Opinión
Sueño macondiano
Yo, Yarime Lobo Baute, tengo un sueño:
¡Que repique la libertad desde la cúspide de las montañas prodigiosas que le hacen reverencia a la gran Sierra Nevada!
¡Que repique la libertad desde las poderosas montañas que conforman la Serranía del Perijá
¡Que repique la libertad desde las alturas del alto pico de Colón!
¡Que repique la libertad en todas las tierras que baña nuestra amada Ciénaga de la Zapatosa!
¡Que repique la libertad desde San Alberto hasta Valledupar con Paz, esa Paz de almojabanas!
Pero no sólo eso: ¡Que repique la libertad desde las Montañas que nos guardan a Rio de Oro, Manaure y González, tierra de la guerrera Leonelda!
¡Que repique la libertad desde la Montaña que esconde la gran Chimila del Copey!
¡Que repique la libertad desde cada pequeña colina y montaña del Centro del Cesar!
De cada costado de todo ese conjunto de montañas y cordilleras que bordea nuestro Cesar, cada tramo que moja en Río Magdalena en su paso por Zazare, que repique la libertad.
Cuando repique la libertad y la dejemos repicar en cada aldea, corregimiento y en cada caserío, en cada municipio y en cada ciudad, podremos sentir que Dios no anda en el aire como solía cantar Alejo Durán, ese día aceleraremos la llegada del día cuando todos los hijos de Dios, indígenas, negros, mestizos y blancos, judíos, adventistas, testigos de Jehová, Mormones, Islámicos, cristianos, protestantes y católicos, puedan unir sus manos y cantar las palabras:
"¡Libres al fin! ¡Libres al fin!
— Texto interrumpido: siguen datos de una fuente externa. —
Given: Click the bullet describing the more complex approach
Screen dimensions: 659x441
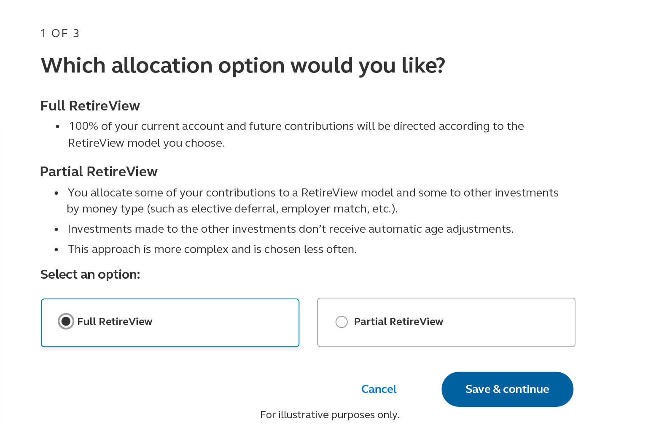Looking at the screenshot, I should pyautogui.click(x=212, y=249).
Gracias a Dios omnipotente, omnisciente, omnipresente ¡somos libres al fin!"
Ese día comprenderemos que Dios en la tierra sí tiene amigos y dejará de andar en el aire para hacernos sentir en la Unidad de los Espíritus ¡la anhelada Libertad! ¡Cual Alicia, Alicia Adorada a quien evocaremos y cantaremos juntos en todas las parrandas!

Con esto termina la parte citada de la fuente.